(Source data)
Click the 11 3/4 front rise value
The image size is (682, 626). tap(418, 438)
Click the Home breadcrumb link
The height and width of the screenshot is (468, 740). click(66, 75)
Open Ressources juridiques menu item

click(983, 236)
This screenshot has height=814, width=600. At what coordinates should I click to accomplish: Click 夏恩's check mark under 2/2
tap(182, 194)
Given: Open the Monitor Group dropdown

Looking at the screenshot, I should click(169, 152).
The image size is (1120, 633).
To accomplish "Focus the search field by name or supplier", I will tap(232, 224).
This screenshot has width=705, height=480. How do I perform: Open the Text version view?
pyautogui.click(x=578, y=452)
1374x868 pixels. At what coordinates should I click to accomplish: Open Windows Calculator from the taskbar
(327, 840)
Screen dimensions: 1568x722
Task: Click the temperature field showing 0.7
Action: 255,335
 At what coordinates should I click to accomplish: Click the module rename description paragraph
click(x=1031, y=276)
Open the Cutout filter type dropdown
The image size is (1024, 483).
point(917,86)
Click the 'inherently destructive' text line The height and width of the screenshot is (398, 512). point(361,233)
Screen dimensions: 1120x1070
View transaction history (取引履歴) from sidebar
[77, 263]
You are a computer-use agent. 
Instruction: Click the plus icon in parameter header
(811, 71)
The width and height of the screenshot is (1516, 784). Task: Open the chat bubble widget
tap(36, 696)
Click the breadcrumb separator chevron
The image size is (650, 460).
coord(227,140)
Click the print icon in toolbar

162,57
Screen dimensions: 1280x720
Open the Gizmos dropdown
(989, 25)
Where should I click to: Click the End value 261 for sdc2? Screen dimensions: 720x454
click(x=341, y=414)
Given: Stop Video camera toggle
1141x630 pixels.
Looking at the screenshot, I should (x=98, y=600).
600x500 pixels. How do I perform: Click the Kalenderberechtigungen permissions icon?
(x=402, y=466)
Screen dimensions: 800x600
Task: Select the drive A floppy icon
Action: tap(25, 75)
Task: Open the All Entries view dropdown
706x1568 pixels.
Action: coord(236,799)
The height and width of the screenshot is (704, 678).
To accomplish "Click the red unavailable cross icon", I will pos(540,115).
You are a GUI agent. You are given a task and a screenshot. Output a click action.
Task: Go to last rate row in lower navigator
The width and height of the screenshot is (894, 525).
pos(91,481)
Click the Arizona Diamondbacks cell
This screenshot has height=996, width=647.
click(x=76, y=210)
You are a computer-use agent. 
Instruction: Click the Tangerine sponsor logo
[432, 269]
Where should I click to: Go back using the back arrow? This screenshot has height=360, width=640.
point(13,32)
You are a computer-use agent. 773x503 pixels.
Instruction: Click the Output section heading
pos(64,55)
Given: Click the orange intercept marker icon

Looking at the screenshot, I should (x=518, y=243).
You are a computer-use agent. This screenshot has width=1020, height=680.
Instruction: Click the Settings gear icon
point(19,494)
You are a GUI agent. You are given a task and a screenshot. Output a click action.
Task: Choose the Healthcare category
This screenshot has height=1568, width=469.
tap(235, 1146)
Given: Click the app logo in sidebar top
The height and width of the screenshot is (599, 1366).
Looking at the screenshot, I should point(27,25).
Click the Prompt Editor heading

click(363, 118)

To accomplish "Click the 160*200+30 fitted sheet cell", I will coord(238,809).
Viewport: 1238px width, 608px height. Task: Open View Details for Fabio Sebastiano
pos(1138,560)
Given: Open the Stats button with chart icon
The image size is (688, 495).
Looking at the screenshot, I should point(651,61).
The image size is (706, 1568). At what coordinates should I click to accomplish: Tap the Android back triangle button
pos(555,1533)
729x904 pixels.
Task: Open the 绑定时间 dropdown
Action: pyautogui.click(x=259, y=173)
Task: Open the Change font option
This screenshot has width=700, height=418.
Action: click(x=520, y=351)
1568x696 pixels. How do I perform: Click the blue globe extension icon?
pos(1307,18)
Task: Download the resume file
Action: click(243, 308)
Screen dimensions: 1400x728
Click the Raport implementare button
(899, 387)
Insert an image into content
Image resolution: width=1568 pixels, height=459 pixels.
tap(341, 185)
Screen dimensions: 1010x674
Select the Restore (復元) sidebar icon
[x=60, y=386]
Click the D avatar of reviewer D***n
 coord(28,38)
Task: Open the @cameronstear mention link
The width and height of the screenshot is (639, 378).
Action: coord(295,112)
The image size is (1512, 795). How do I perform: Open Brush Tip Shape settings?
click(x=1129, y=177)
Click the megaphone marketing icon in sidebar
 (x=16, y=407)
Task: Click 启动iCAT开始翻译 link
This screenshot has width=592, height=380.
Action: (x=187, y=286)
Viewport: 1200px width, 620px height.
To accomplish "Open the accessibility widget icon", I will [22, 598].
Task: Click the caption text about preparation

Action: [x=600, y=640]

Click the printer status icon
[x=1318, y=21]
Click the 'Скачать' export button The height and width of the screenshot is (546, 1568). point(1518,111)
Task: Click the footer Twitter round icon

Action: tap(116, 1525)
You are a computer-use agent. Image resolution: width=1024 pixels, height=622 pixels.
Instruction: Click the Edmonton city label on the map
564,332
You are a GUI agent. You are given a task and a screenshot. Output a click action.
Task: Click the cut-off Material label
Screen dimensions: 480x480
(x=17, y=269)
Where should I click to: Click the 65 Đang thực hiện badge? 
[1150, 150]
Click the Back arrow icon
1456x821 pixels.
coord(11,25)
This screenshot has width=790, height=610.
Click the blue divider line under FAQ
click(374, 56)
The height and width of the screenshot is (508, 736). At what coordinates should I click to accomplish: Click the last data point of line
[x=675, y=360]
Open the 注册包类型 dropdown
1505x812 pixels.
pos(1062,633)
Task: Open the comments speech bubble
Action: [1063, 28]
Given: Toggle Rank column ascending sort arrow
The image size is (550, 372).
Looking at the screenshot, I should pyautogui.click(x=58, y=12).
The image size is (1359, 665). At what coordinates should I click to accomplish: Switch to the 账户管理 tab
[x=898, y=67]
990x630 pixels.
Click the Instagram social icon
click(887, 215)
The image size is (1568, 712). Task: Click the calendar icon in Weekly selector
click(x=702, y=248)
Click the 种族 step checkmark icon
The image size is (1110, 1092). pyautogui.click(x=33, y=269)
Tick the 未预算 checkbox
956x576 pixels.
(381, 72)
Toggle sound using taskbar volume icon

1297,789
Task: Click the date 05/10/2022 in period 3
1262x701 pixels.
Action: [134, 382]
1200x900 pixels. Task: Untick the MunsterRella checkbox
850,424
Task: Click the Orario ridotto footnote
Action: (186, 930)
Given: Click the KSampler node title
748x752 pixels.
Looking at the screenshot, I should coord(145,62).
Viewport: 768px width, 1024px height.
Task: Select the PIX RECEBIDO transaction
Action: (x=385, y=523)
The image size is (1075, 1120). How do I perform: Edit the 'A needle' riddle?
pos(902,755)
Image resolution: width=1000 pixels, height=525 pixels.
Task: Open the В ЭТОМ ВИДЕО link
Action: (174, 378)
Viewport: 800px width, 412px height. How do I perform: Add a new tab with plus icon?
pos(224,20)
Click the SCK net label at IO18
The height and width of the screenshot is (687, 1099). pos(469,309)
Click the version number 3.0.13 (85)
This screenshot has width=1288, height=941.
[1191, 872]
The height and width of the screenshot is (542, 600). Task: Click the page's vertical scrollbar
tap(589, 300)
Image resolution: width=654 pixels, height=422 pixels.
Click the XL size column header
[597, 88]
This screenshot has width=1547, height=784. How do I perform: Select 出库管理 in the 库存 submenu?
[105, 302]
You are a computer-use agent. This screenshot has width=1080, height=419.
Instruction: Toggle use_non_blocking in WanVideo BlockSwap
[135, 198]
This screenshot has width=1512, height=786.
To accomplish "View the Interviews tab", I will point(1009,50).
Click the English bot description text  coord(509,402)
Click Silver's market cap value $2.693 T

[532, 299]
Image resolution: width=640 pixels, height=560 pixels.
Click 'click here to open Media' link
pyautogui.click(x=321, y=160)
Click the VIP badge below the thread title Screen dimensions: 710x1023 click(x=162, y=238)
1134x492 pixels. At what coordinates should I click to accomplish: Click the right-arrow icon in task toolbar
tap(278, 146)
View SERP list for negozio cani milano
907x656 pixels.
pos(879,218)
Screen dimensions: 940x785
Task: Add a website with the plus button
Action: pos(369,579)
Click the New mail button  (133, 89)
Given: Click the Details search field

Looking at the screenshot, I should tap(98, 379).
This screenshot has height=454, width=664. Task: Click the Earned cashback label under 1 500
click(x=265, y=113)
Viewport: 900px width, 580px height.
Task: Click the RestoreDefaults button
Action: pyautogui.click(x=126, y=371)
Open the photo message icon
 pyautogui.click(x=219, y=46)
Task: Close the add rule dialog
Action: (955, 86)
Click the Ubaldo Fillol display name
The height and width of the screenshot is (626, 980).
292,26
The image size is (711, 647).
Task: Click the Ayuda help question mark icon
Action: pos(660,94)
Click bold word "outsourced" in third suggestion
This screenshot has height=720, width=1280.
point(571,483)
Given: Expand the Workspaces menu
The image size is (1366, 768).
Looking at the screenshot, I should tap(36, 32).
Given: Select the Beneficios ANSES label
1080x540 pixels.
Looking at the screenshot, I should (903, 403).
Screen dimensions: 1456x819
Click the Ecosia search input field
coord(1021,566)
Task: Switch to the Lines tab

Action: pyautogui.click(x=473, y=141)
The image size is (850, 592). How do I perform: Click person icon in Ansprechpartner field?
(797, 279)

• **Brief**
Write out again, exactly as they appear above, the lines from the one containing "Given: Expand the Workspaces menu" to the final line, and only those.

• **Exercise result**
Given: Expand the Workspaces menu
The image size is (1366, 768).
Looking at the screenshot, I should tap(36, 32).
Given: Select the Beneficios ANSES label
1080x540 pixels.
Looking at the screenshot, I should (903, 403).
Screen dimensions: 1456x819
Click the Ecosia search input field
coord(1021,566)
Task: Switch to the Lines tab

Action: pyautogui.click(x=473, y=141)
The image size is (850, 592). How do I perform: Click person icon in Ansprechpartner field?
(797, 279)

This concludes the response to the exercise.